そんな訳で「レポ」という恵みが降ってくることをきっかけに、早速mixiからTwitterに移住。しかし毎日お笑い養成所に通っていた様なテンションの私は明らかに呟きの性質が他と違うことに気づき、一旦固まる。何かが、おかしい。今まで見てきたジャニヲタとどこか違う。と私が思っていたことを恐らく先にTwitterに居た皆様も思っていたことだろうと思う。私の知らない共通言語で会話がなされ、ほとんどがエアリプで会話するくらい、当時Twitterに住んでいたジャニヲタの数は少なかった。暫くの間私は空気を読む為に、ROMっているしかなく、それでもこの人たちは何故こんなに全員が仲睦まじ気なのか分からず、一人の先住民に聞いてみたのだった。すると、当時はてなダイアリーをやっていたジャニヲタたちが一斉にTwitterを開始し、そのダイアリーを読んでいたジャニヲタたちも彼女たちの呟きを見たくてTwitterを開始、その為にはてなダイアリーの有名ヲタがTwitterの中心に位置付けているということを教えて貰った。その当時はてなIDなんて持っていなかった私は、そもそもはてなを使って物を書く知り合いも居なかった為に衝撃を受け、自分も仲間として認められるように急いではてなIDを取得したのだった。そこでやっとTwitterとしての市民権を得た記憶があり、よって現在のTwitterはてなブログという順序は私の記憶と逆転しているのである。

結果的に5年近くTwitterに居ることになるのだが、新しくて使いやすいツールが出来たら新しもの好きとしてはいつでも移住する覚悟で居るけれど、現時点ジャニヲタの情報収集ツールとしてTwitter以上に有効なツールは出てこない。これまではmixiや他ブログサイト等に居たジャニヲタも記録ツールのサブ的ポジションでTwitterを使い始め、そのままこっちがメインになってしまった人も多いと思われる。Twitterの良いところは、「フォローされたら必ずしもフォローを返さなければならない」というルールがないところで、両思いにならないと成立しなかったmixiのマイミク機能より気軽に人の呟きを取得することが出来る。自分と全く同じTLを作っている人は居ない為、どこかのコミュニティに属している必要もなく、個人個人で好きな様にTLを作りかえられるところも利点である。

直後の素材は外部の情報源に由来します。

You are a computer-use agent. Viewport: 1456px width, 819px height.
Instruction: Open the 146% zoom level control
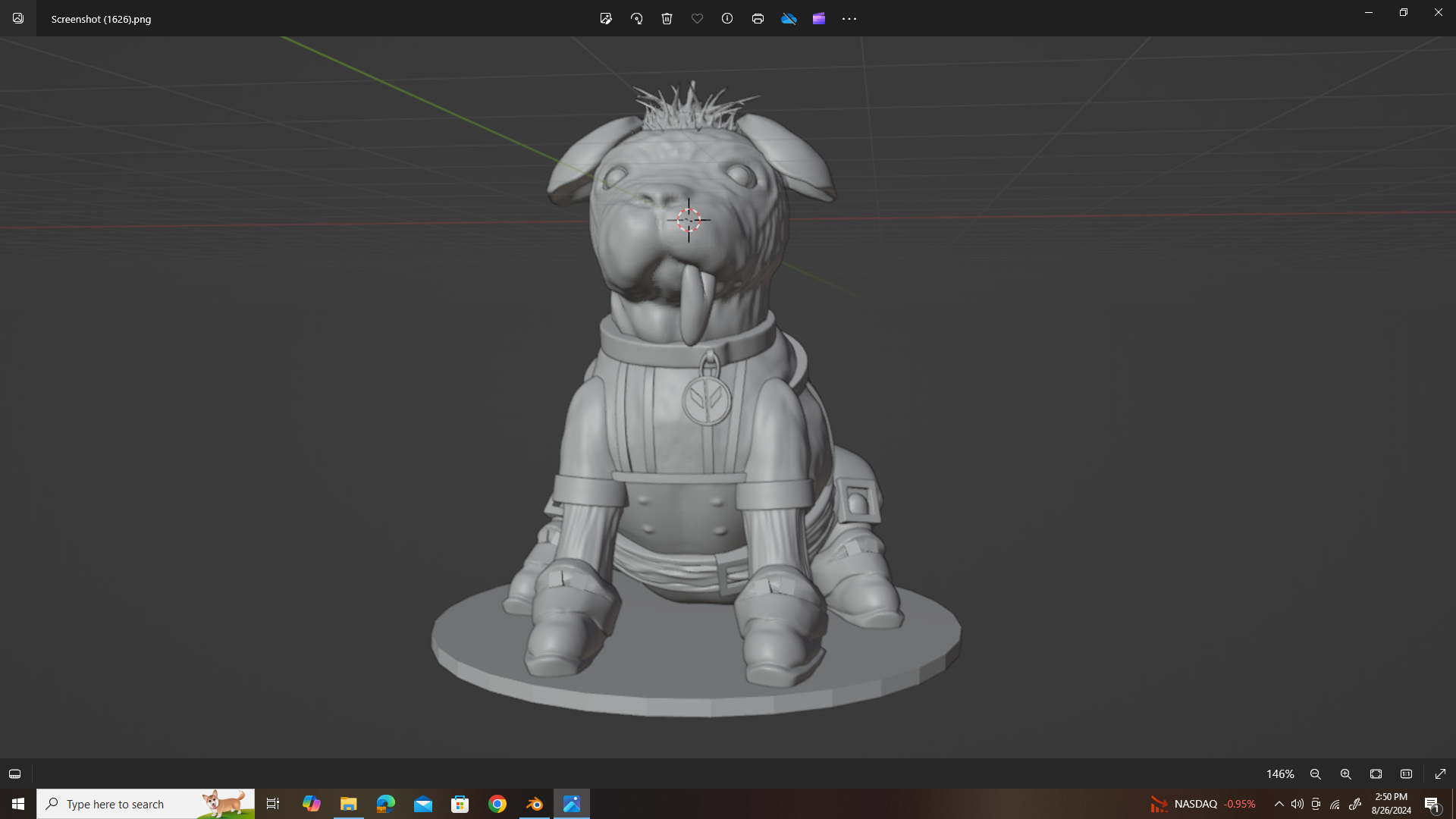click(x=1280, y=774)
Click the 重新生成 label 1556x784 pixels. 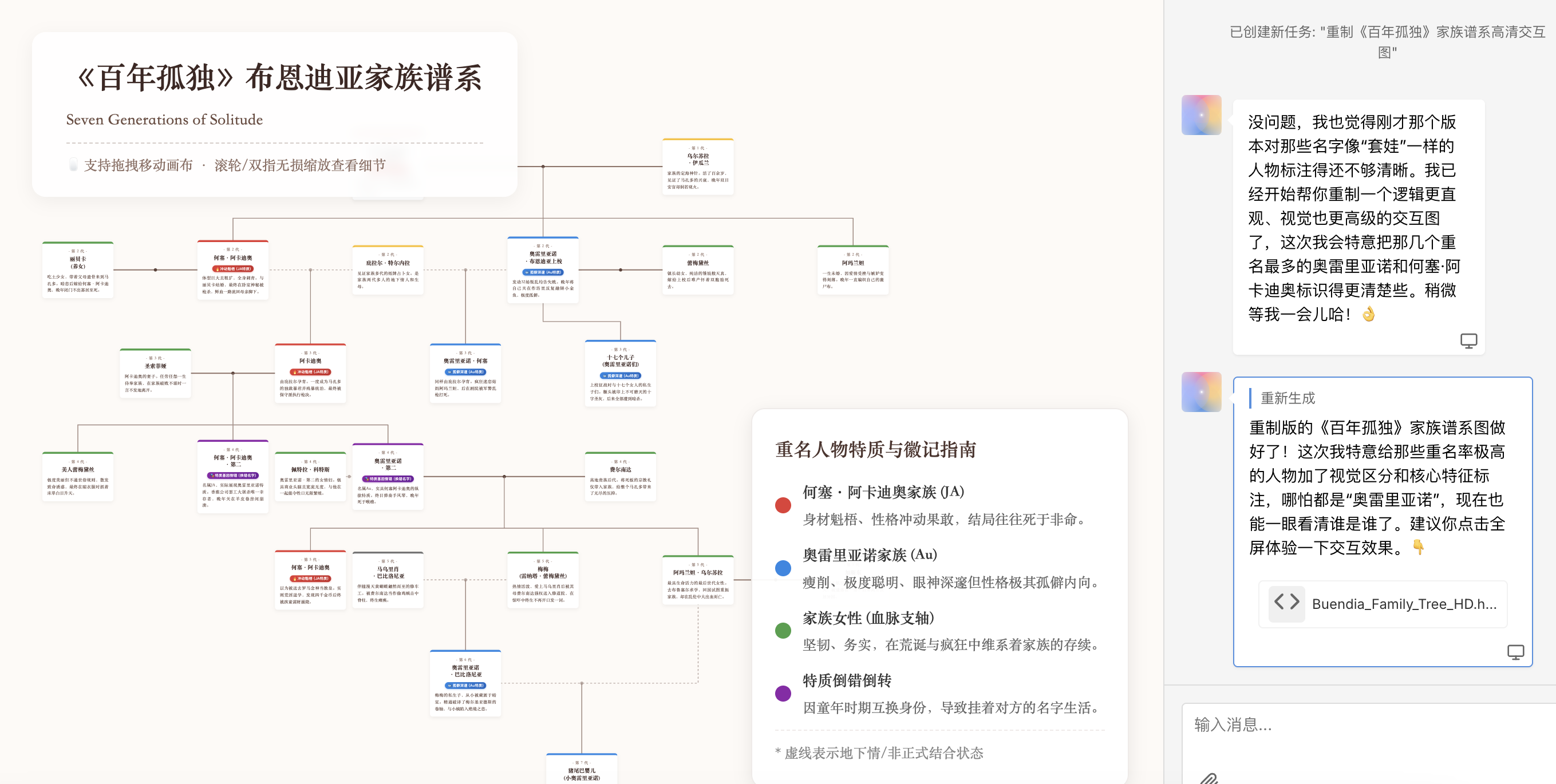[x=1287, y=398]
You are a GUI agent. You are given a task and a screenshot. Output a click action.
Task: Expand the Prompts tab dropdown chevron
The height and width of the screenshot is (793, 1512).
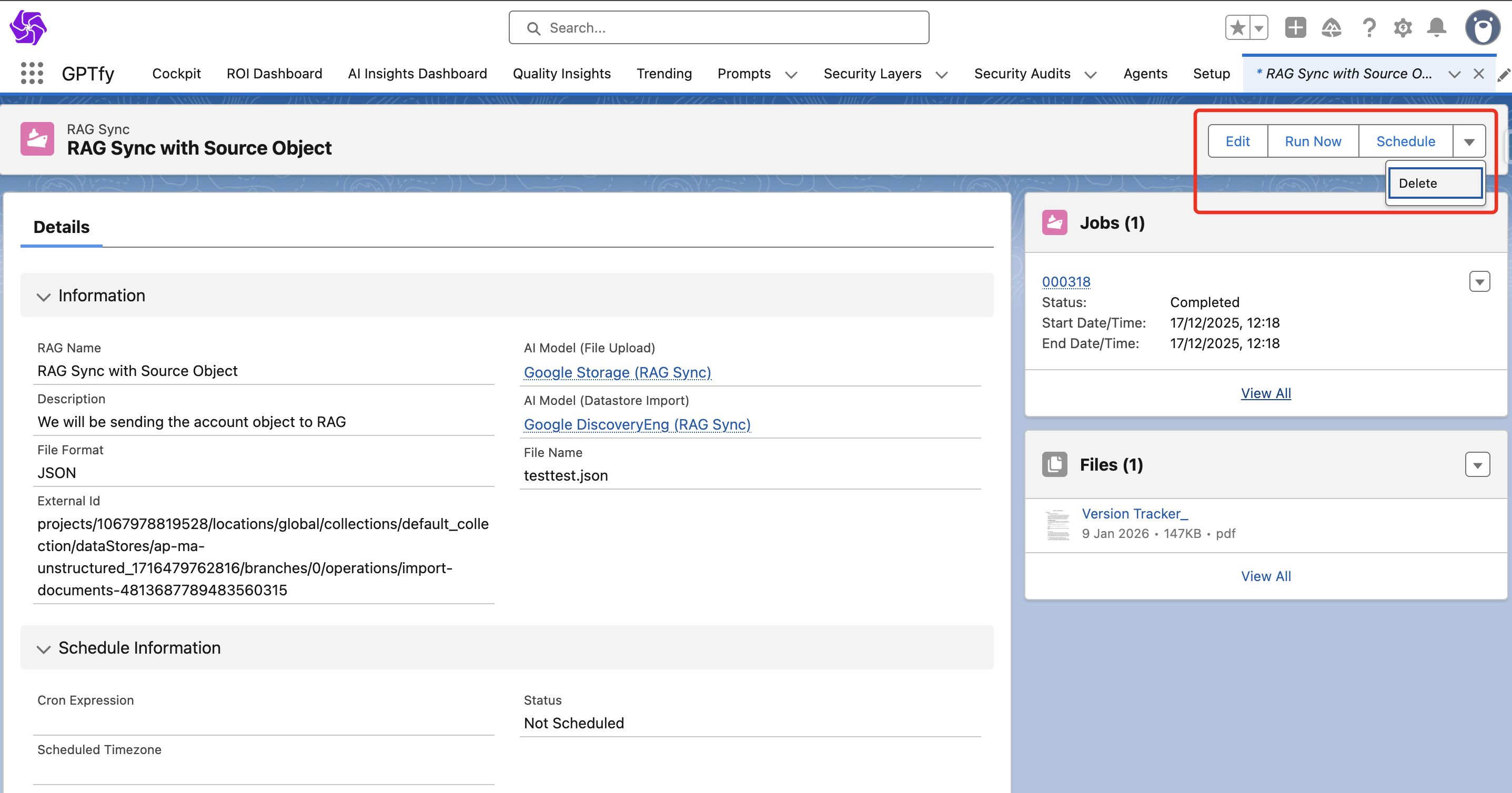[791, 75]
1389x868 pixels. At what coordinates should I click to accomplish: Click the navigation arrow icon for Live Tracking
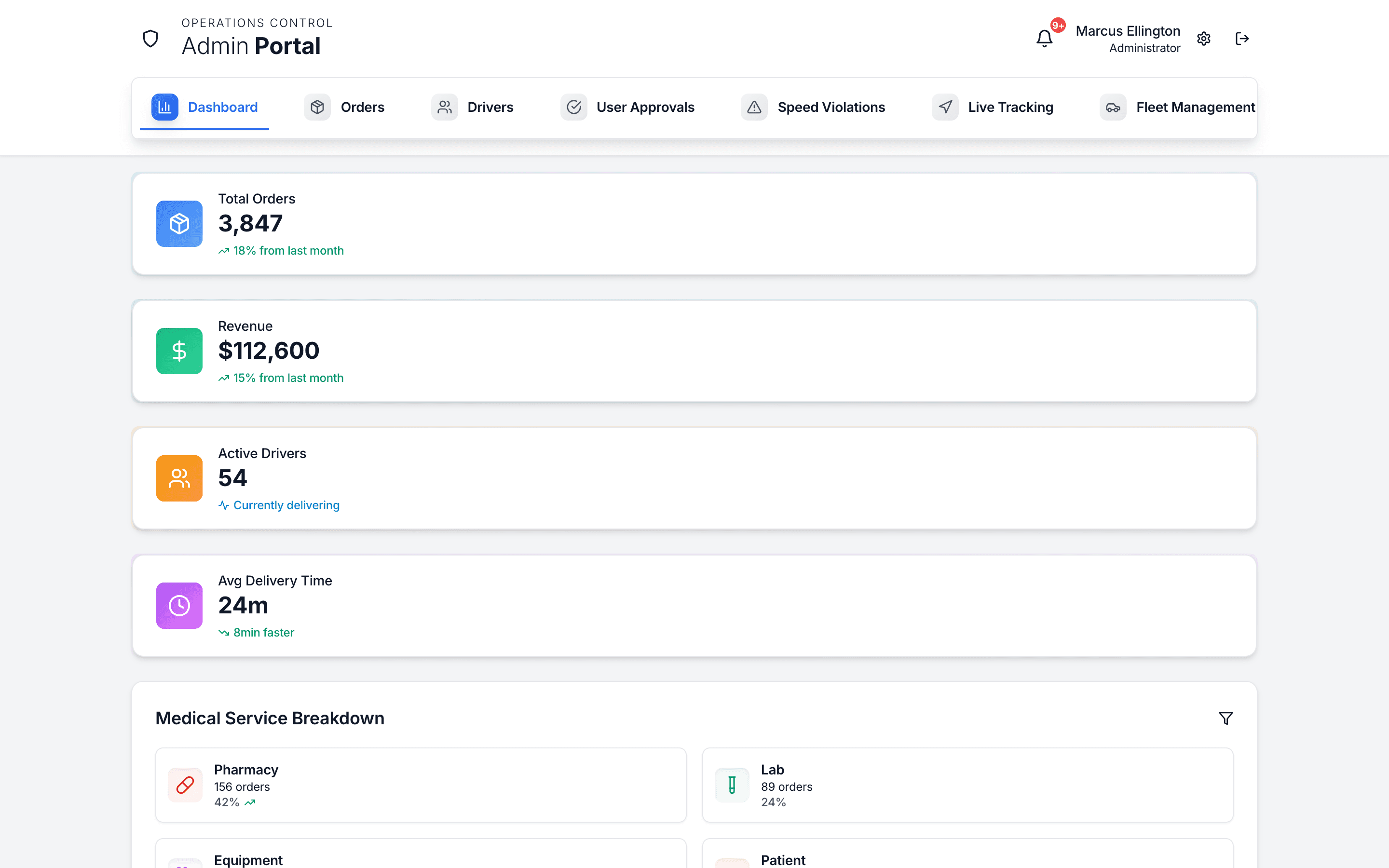(944, 107)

また一つのグループを応援していると見えづらかった他グループの活動内容やコメント等も、RTで回ってくることが多く手広く把握したい人間にとって自分が移動することなく待っているだけで情報が手に入るようになった。逆に言えば、自分の好きなタレントの話を発信し続けることによって思わぬところで興味を持ってもらえる機会も増える為、以前に比べて自分の応援しているタレントの“ステマ活動”をするジャニヲタが増えて来たように思う。「同担拒否」(自分と同じタレントを応援しているファンを受け付けないこと)のジャニヲタは恐らく非常に住みづらい場所だと思われる為、彼女たちの住所は今もCROOZブログ辺りにあるのかとても気になっている。

という訳で無駄話を交えながら自分のコミュニティと記録ツールを振り返ってみた。はてなブログを使ってブログを書き始めたのもTwitterがきっかけであり、自分がこんなにDDをこじらせてしまっているのもTwitterがきっかけであり、Twitterが無かったらまた違う形のジャニヲタになっていた気がする。140文字で呟ける気軽さも手放したくないし、長文でだらだらと語れる心地よさも手放したくないので、やっぱりこれからも暫くの間はTwitterはてなブログの二刀流が続くと思われる。